Excerpt
At a Christmas Eve gathering in 2008, a natural gas explosion (9/9/2010) in a suburban Sacramento neighborhood killed a 72-year-old man and injured his daughter and granddaughter. Investigators determined that Pacific Gas and Electric was to blame for a leak, but federal and state regulators never cited the utility for safety violations.
It was one example of what many experts and studies say is weak oversight of gas pipelines in the United States, a problem that has contributed to hundreds of pipeline episodes that have killed 60 people and injured 230 others in the last five years. Those figures do not include the final toll of the explosion of another Pacific Gas and Electric pipeline this month in San Bruno, Calif., that left seven people dead and more than 50 injured.
Though the cause of that explosion was still under investigation, it was the latest event to raise concerns among safety experts.

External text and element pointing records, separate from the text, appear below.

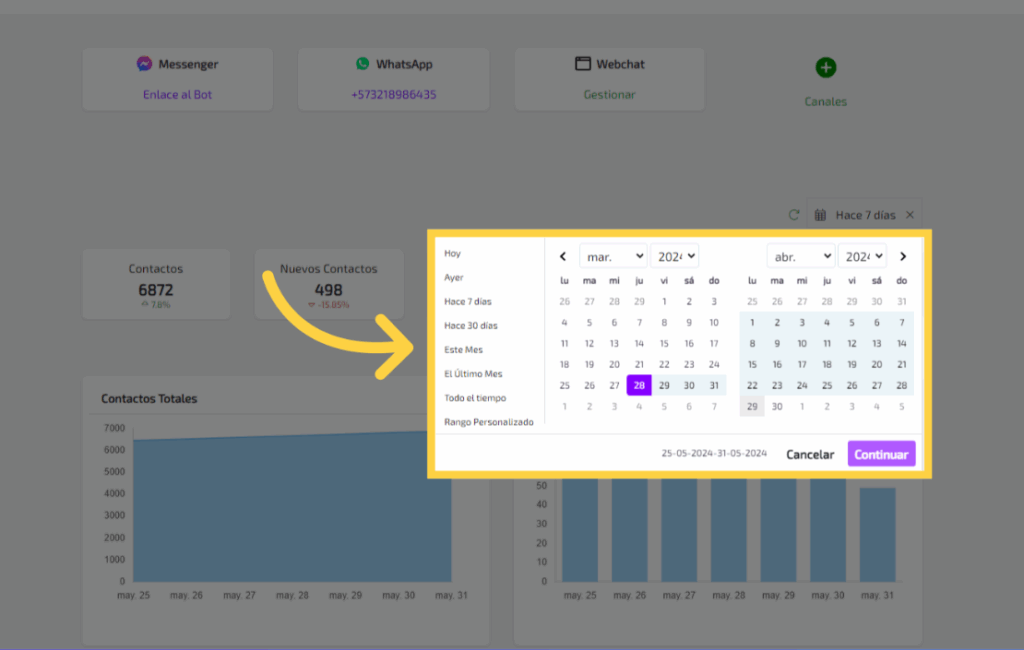The height and width of the screenshot is (650, 1024).
Task: Click the Gestionar link under Webchat
Action: pos(609,95)
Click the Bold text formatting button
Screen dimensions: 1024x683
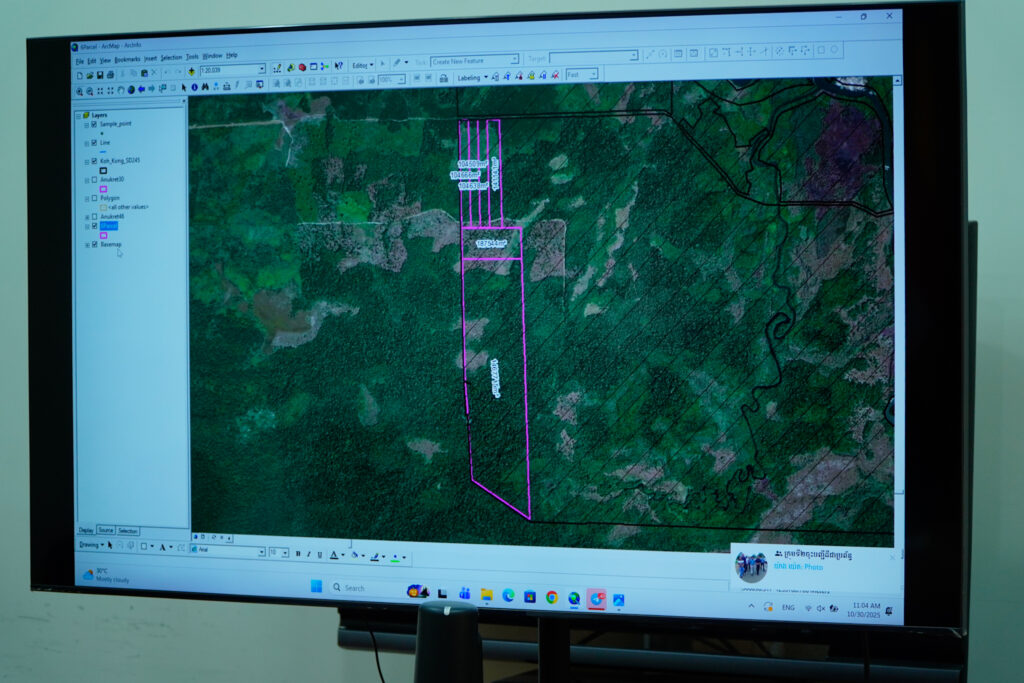(x=298, y=553)
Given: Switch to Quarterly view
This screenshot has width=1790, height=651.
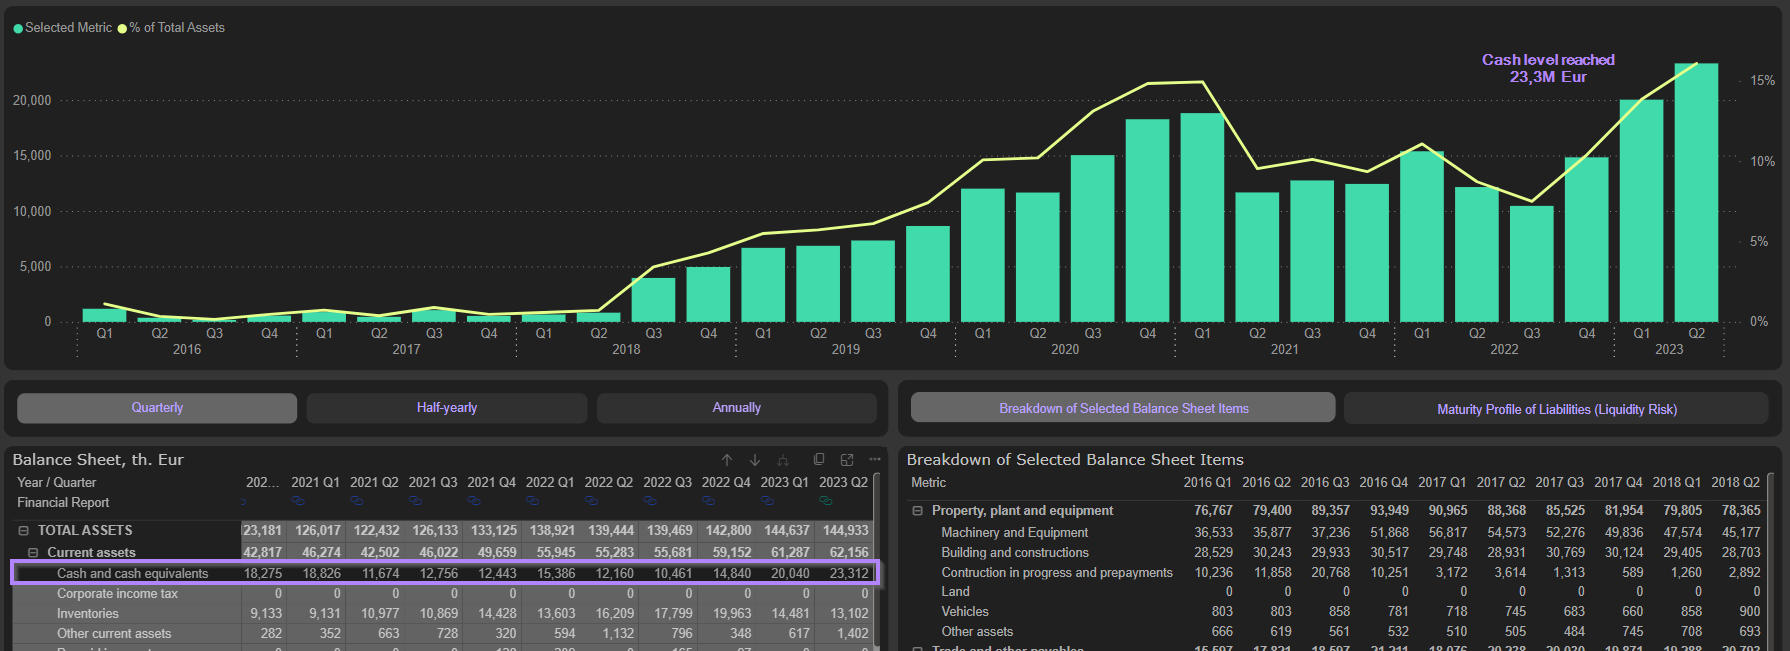Looking at the screenshot, I should 157,408.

Several independent government reviews, going back several years, have found systemic problems with the way the Pipeline and Hazardous Materials Safety Administration, the federal agency in charge of pipeline oversight, enforces safety rules.
In 2004, for example, the General Accounting Office documented how pipeline safety enforcement “needs further strengthening.” It noted that average fines of less than $30,000 offered little deterrence and that the agency had trouble collecting the fines.
A 2008 Congressional Research Service report said that the enforcement strategy of federal agencies of the nation’s pipelines was an “ongoing concern.”
“I believe there is a lack of a strong safety culture in the natural gas industry,” said Jim Hall, the chairman of the National Transportation Safety Board from 1994 to 2001 and an experienced pipeline investigator. “When you have a lack of enforcement activity, you end up with a tragedy.”
An examination of the pipeline agency’s safety record points to many shortcomings, as well. For example, a review by The New York Times of all enforcement cases initiated during the past eight years shows that a third of them are unresolved.
NOTE: There is confusion in the Times article; the linked reference to the "natural gas explosion" in the article is a 9/9/2010 incident, NOT 2008.